> **Source extract**:
═══

The accelerating speed of that
environmental change is most evident in the Yellow
River, the heart of Han Chinese civilization. The river
has virtually disappeared. Now, in what may be the
biggest water-diversion plan in history, China will
build a canal north from the Three Gorges Dam that
ultimately will tunnel under the Yellow River to bring
water to dry northern areas of China. The US$50 billion
south-to-north water diversion scheme will require the
resettlement of up to 400,000 peasants along the three
possible routes. Already 1.8 million have been resettled
along the banks of the Yangtze itself.
China
today is finding itself in the middle of schizophrenic
attempts to do two opposing things at once. On the one
hand, it is in the middle of by far the biggest
water-diversion plan in history, of which the massive
Three Gorges project, which will impound 600 kilometers
of water reaching nearly from Wuhan to Chongqing, is
only a part. At the same time, officials appear to have
finally become aware of the environmental depredation
China faces, and the damage that dams cause, and are
frantically stopping farming and resettling villagers to
plant forest in an effort to halt desertification and
flood damage on denuded hills.

═══

> **Provided records**:
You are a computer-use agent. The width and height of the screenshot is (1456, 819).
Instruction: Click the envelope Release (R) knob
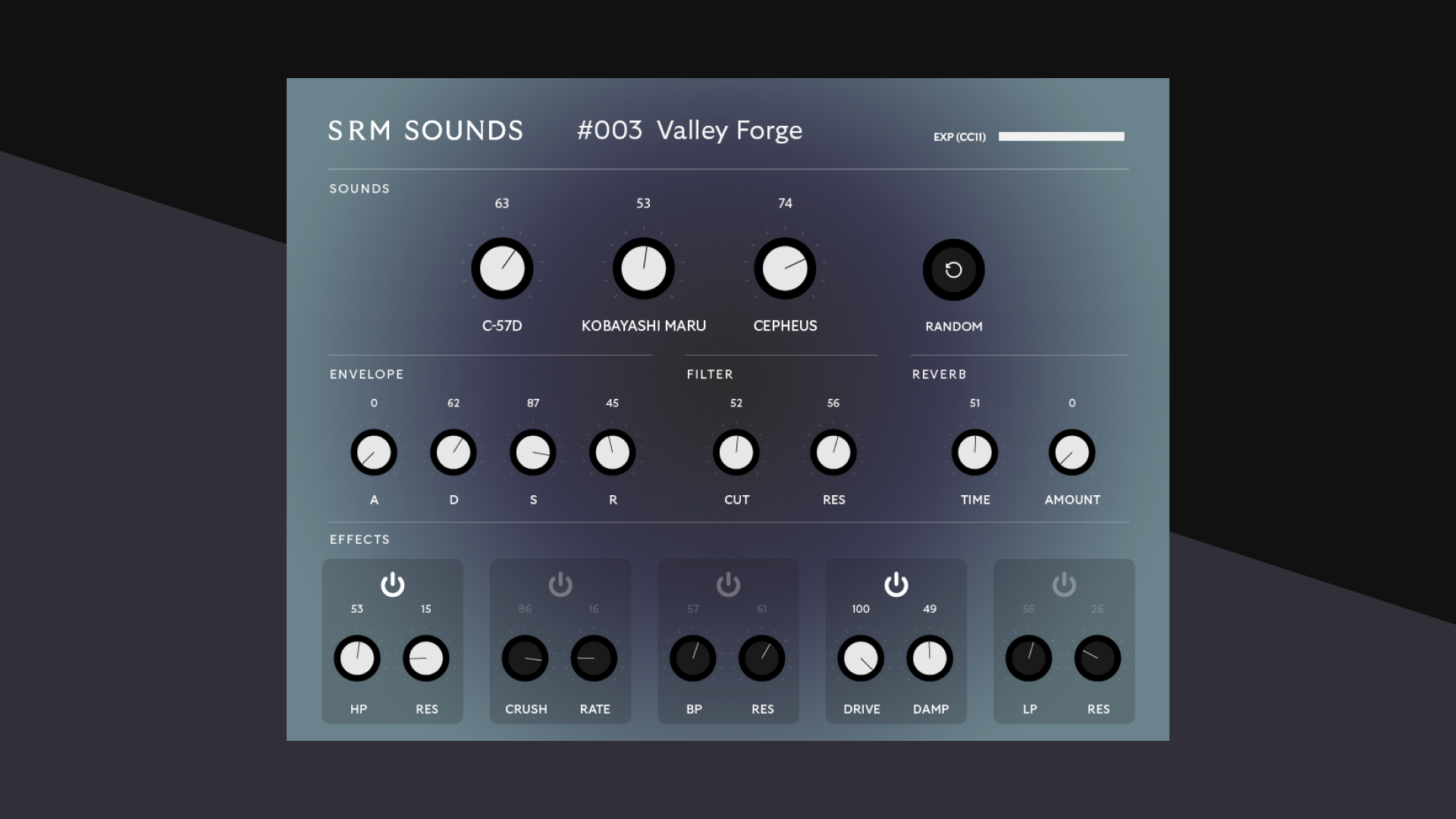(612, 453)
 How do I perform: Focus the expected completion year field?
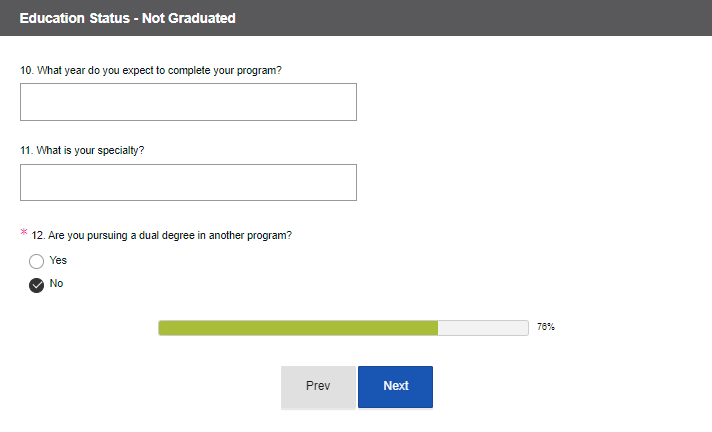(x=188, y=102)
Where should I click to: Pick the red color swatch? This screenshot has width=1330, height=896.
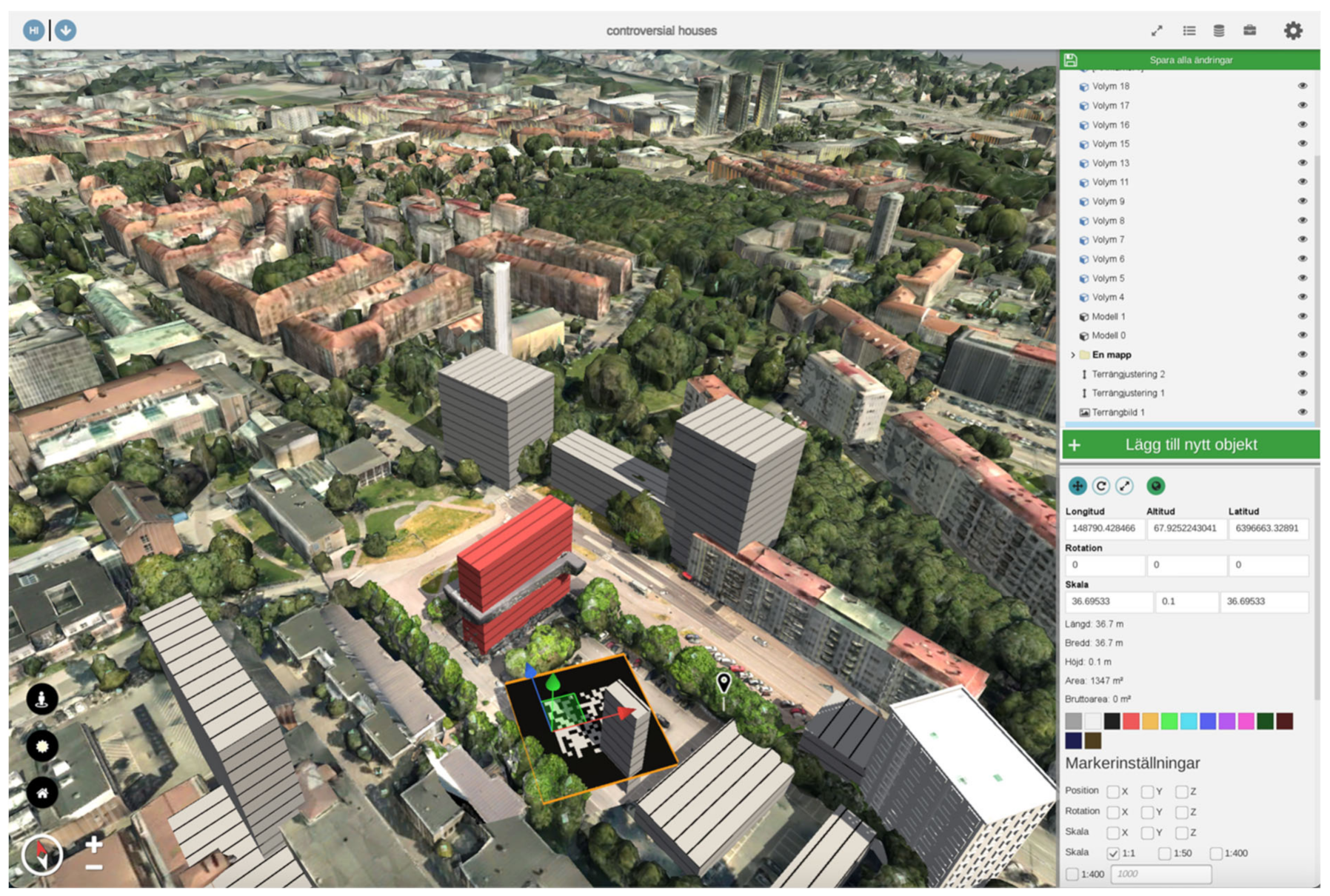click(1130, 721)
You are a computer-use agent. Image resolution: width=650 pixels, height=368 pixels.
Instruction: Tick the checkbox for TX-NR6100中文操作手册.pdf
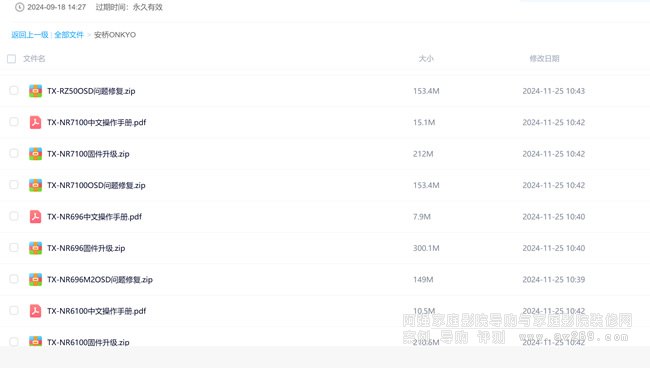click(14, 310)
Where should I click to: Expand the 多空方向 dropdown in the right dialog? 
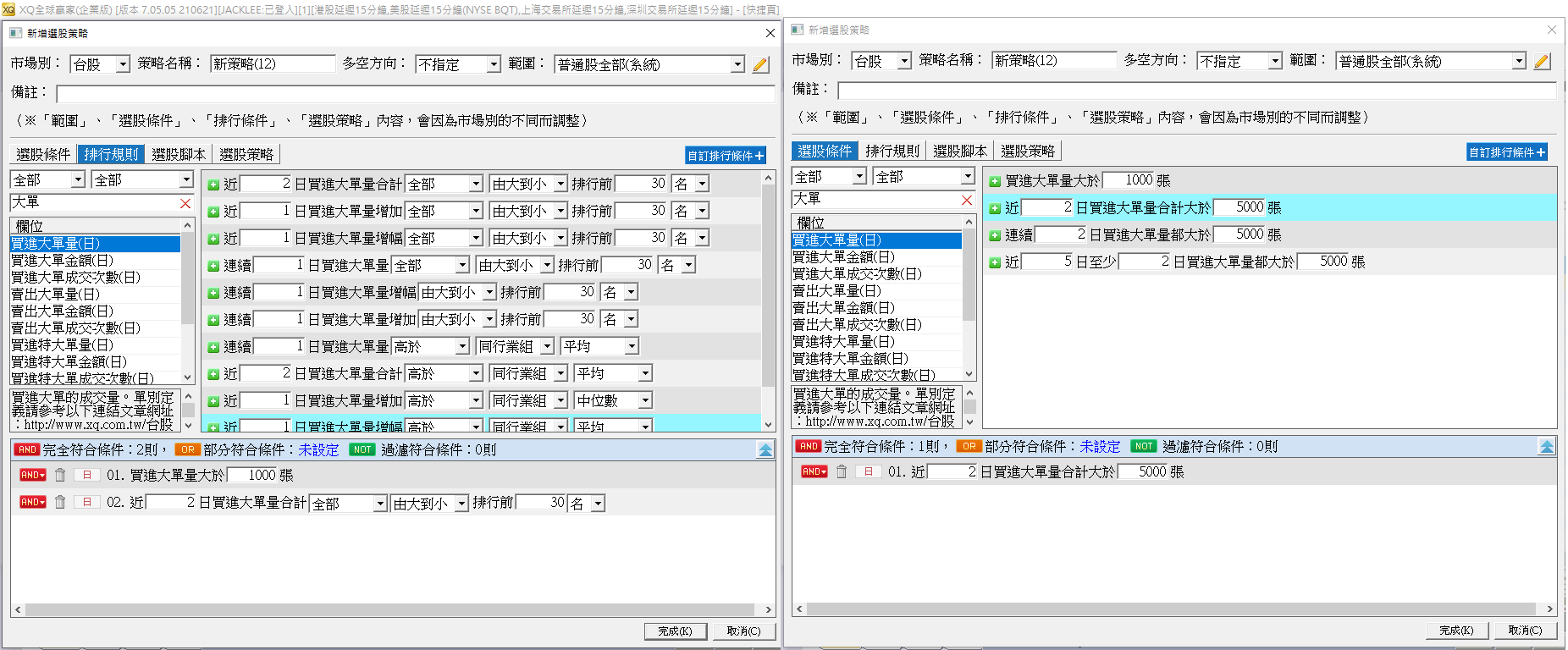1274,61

═══

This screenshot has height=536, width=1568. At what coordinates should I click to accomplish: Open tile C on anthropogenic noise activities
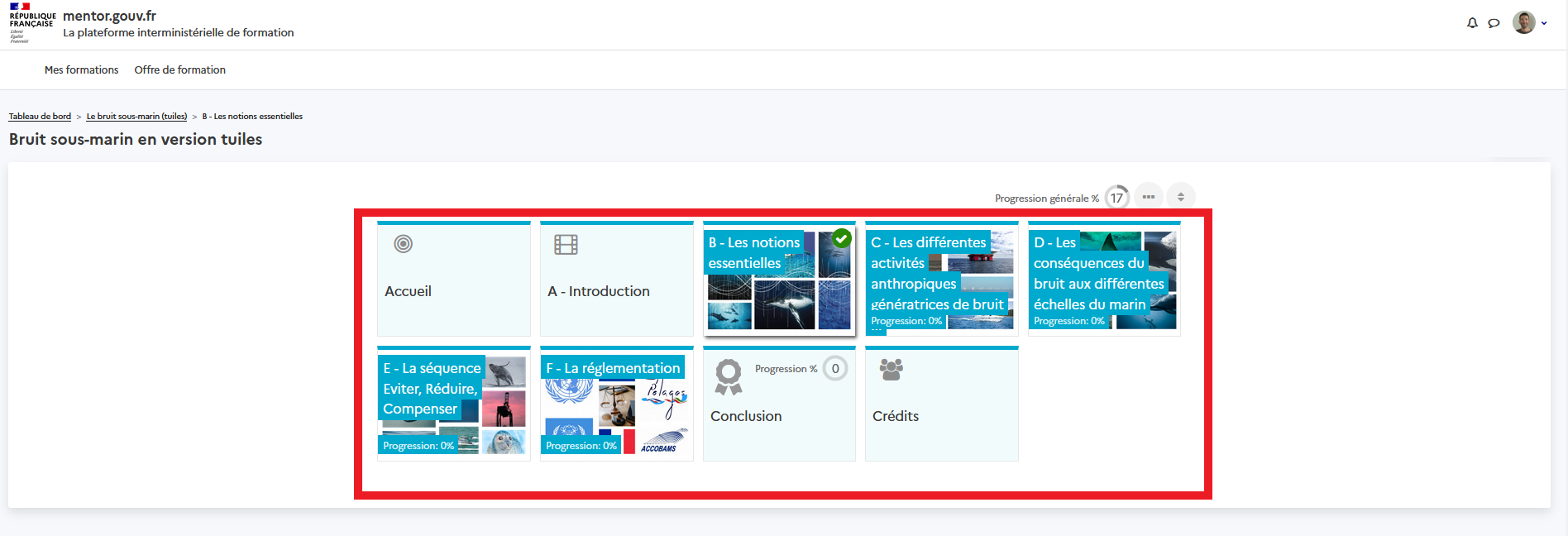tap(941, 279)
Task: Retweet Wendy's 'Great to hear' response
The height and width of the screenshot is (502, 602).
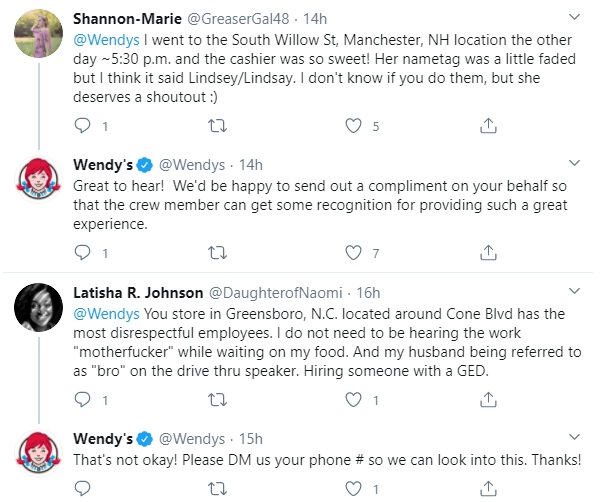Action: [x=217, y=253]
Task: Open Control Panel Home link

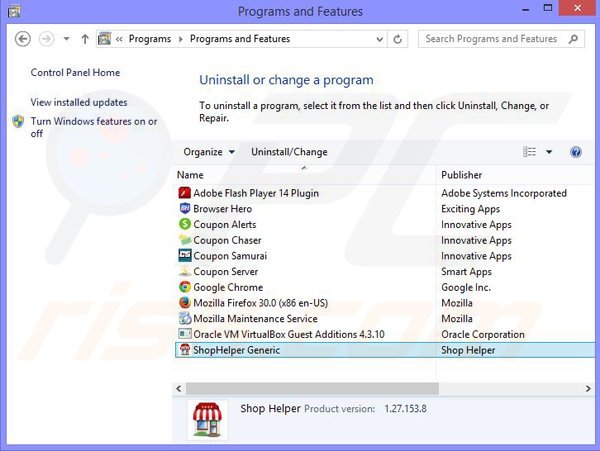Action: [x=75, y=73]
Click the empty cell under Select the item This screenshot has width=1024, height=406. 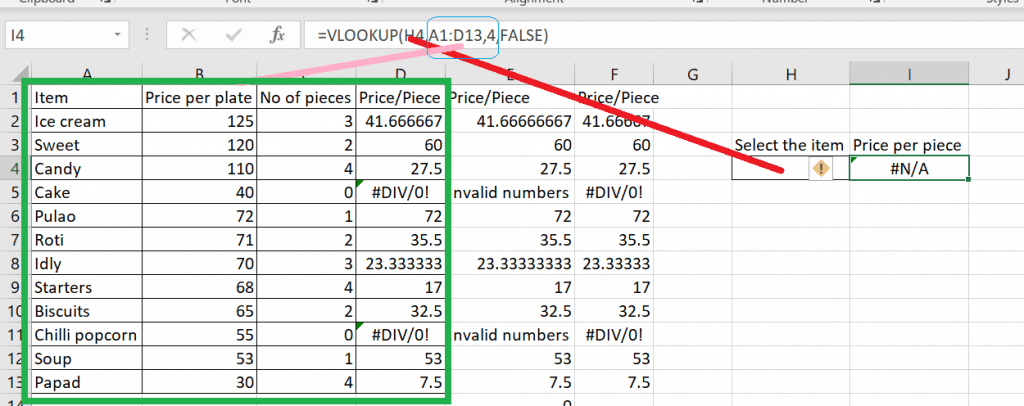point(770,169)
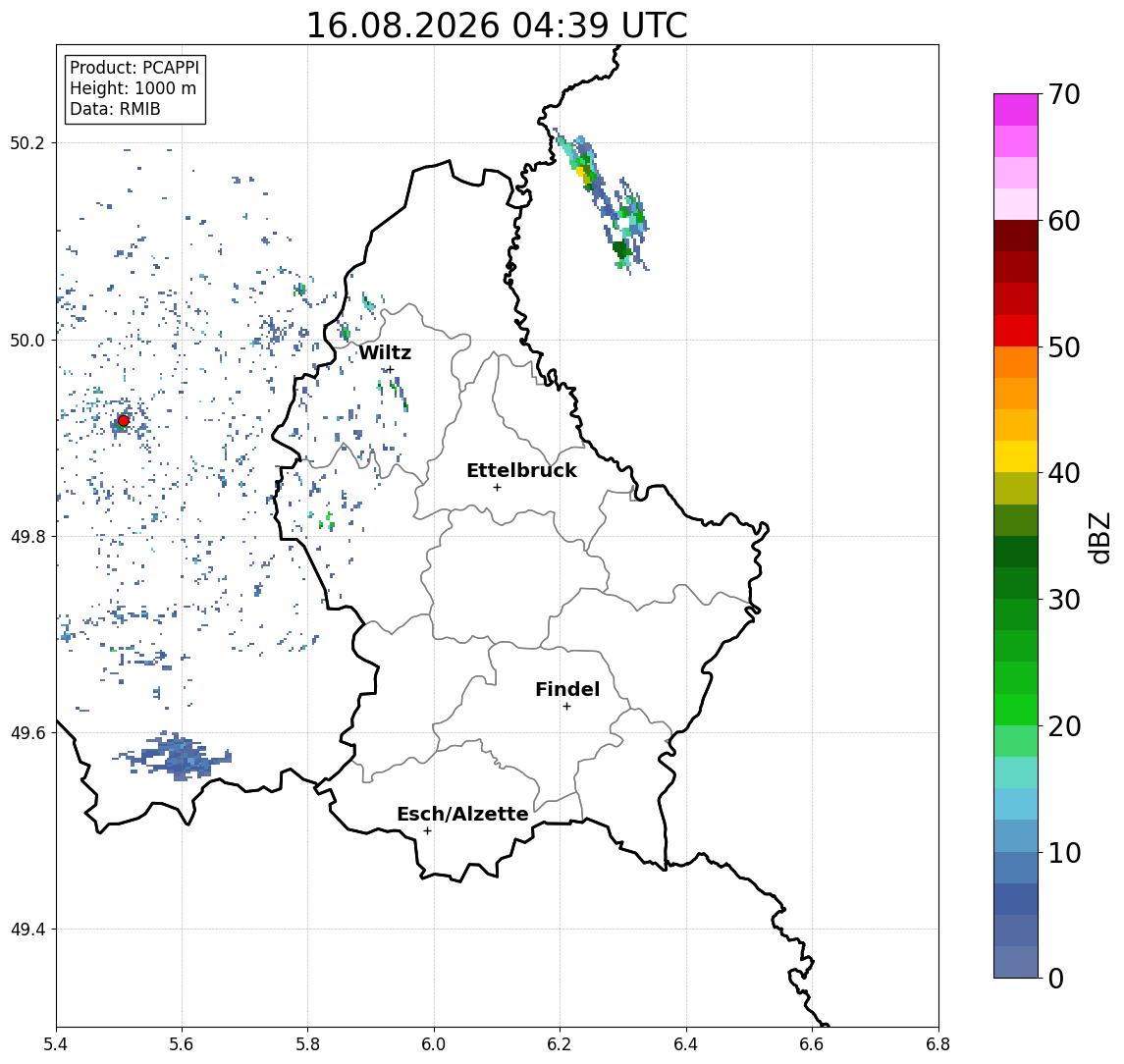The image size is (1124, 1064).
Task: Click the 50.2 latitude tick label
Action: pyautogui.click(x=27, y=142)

═══

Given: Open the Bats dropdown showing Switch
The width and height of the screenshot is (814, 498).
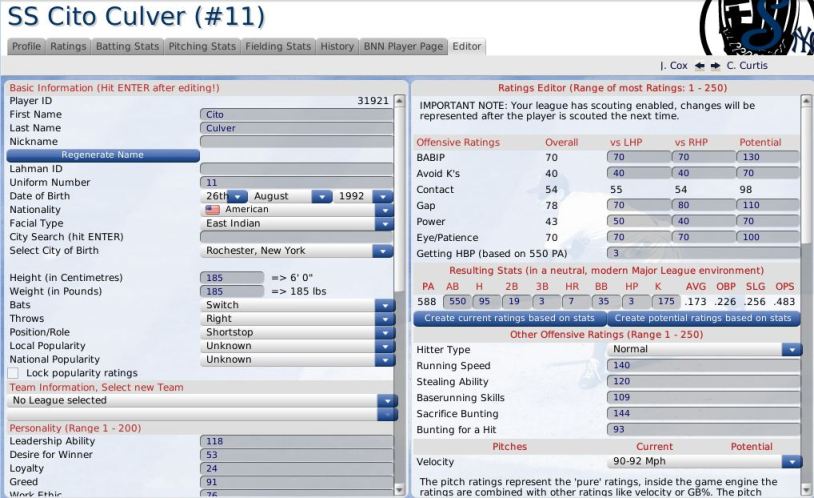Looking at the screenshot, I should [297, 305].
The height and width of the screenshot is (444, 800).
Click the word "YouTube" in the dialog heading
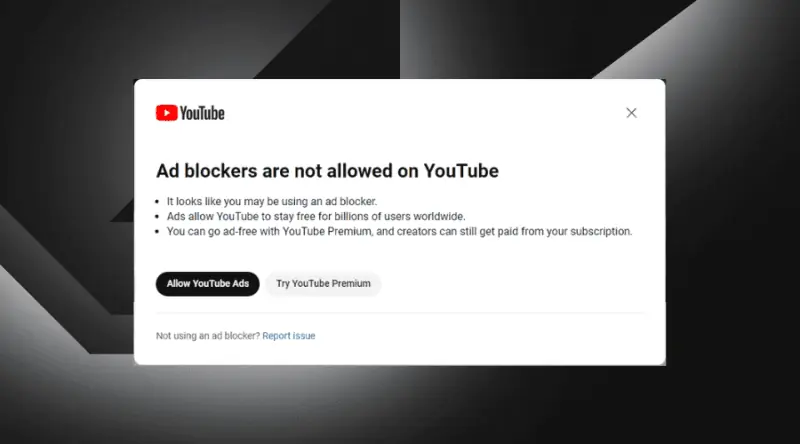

═══

> **Tasks and exercises**:
1 > Answer from the passage on China's water diversion:
(a) What is the cost of the south-to-north water diversion scheme?
(b) Up to how many peasants may need resettlement along the possible routes?
(c) How many kilometers of water will the Three Gorges project impound?
2 > Update the passage on China's water diversion from "The accelerating speed" up to and including "the Yangtze itself.", writing "farmers" in place of "peasants".
3 > Go on with the passage on China's water diversion from the point where it stops.
The listing is separate material with no connection to the passage on China's water diversion.

> **Responses in order**:
1 >
(a) US$50 billion
(b) Up to 400,000
(c) 600 kilometers

2 >
The accelerating speed of that
environmental change is most evident in the Yellow
River, the heart of Han Chinese civilization. The river
has virtually disappeared. Now, in what may be the
biggest water-diversion plan in history, China will
build a canal north from the Three Gorges Dam that
ultimately will tunnel under the Yellow River to bring
water to dry northern areas of China. The US$50 billion
south-to-north water diversion scheme will require the
resettlement of up to 400,000 farmers along the three
possible routes. Already 1.8 million have been resettled
along the banks of the Yangtze itself.

3 >
The need for the
massive projects is the result of centuries of
environmental misuse that accelerated when the
communists took power. Soil erosion as a result of rapid
deforestation on the Loess Plateau started in the 7th
century BC. This led to dangerous floods and in turn to
a dike-building program that continues to this day. The
very name Yellow River (Chinese Huang He) comes from the
silt, which, like most of China's rivers, has now raised
its bed to dangerous levels far above the surrounding
plain.
The first big dam-construction projects
of the communist era, such as the Sanmen Xia Dam,
concentrated partly on the Yellow River, where a cascade
of 46 dams was started. Yet the more engineering took
place, the worse the river became. It now exists only in
name, except for a couple of months during the rainy
season, causing a prolonged and permanent shortage
crippling industry and agriculture. It usually runs dry
about 1,000km from the sea. What happened to the Yellow
River was then repeated in the Huai river basin, home to
150 million people. After disastrous floods in 1950, Mao
Zedong ordered "the mountains to bend their tops, and
the rivers to give way". Like latter-day pharaohs, the
party mobilized enormous resources and manpower into
building 36 big dams, 159 smaller dams and 4,000 locks
and barrages.
"Man must conquer nature,"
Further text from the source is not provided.